Ao analisar especificamente o intervalo entre 2018 e 2025, fica evidente a dependência que o setor desenvolveu em relação ao mercado de capitais para não fechar no vermelho. Nesse período, a margem operacional média das operadoras foi de apenas 1,7%, seriamente impactada pelas perdas decorrentes da pandemia.

Como consequência direta, o resultado financeiro — proveniente do investimento e aplicação das reservas técnicas obrigatórias — respondeu por 53% do resultado total das operadoras (antes dos impostos). Em contrapartida, o resultado puramente operacional representou meros 23% do bolo total.

O Impacto Bilionário da Judicialização no Setor

Outro vetor crítico de desgaste financeiro e operacional provém do avanço exponencial dos litígios na justiça. Conforme dados oficiais da Agência Nacional de Saúde Suplementar (ANS), no acumulado de 12 meses até o primeiro trimestre de 2026, as despesas com judicialização ultrapassaram, pela primeira vez na história, a marca de R$ 5 bilhões. Esse montante representa uma expansão de quase 11% frente ao consolidado de 2025.
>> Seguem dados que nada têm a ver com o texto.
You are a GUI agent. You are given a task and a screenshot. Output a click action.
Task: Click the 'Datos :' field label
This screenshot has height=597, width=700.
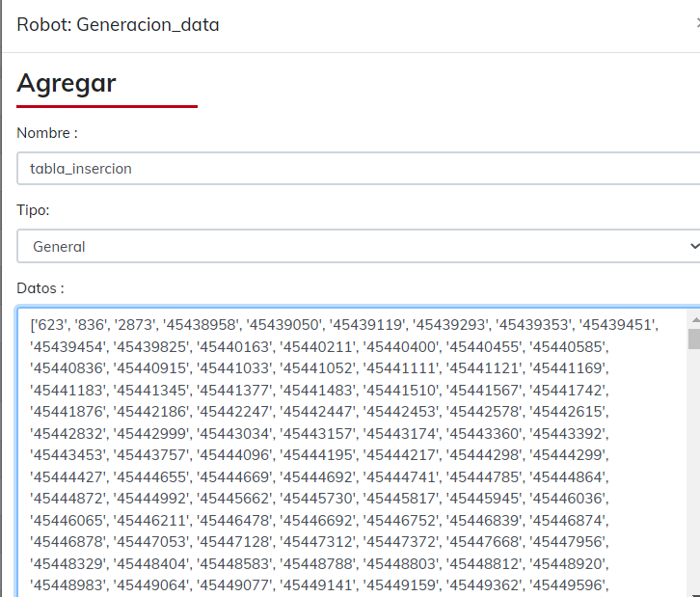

Atualmente, os gastos diretos com indenizações fixadas por vias judiciais equivalem a 1,8% do volume total de indenizações do setor. Entre as operadoras de grande porte, essa proporção é ainda mais acentuada, superando os 2%.

A liderança do setor faz um alerta técnico importante: esses valores consideram unicamente os desembolsos com as indenizações das sentenças. O impacto econômico real é substancialmente maior se computados os custos operacionais, diretos e indiretos, gerados pelas mais de 420 mil ações judiciais atualmente em curso, que acabam onerando as mensalidades de toda a base de usuários do sistema.

Descompasso nos Planos Individuais e o Desafio Demográfico

No segmento de carteiras individuais e familiares, a equipe técnica da FenaSaúde reforça a existência de um grave descompasso técnico entre a escalada real dos custos de assistência e as travas dos mecanismos de reajuste vigentes, configurando um entrave central para o equilíbrio financeiro.

Paralelamente, a transição demográfica impõe pressões severas sobre a sinistralidade:

  • Cenário Atual: A proporção de beneficiários situados na última faixa etária em relação à primeira faixa é de 72%.
  • Projeção para a Próxima Década: Os modelos atuariais indicam que essa relação deve alcançar 109%.

Esse ritmo de envelhecimento é significativamente superior ao observado nos últimos 25 anos. Diante desse panorama demográfico, epidemiológico e financeiro, a diretoria da FenaSaúde defende a urgência de uma maior flexibilidade regulatória que permita ao mercado acompanhar as transformações do país.

Para além dos ajustes normativos, o setor argumenta que é indispensável ampliar o debate técnico sobre mecanismos modernos de compartilhamento de riscos e moderação de uso, citando a introdução de coparticipação e franquias como ferramentas fundamentais para diversificar o acesso e preservar a sustentabilidade econômica do ecossistema de saúde suplementar.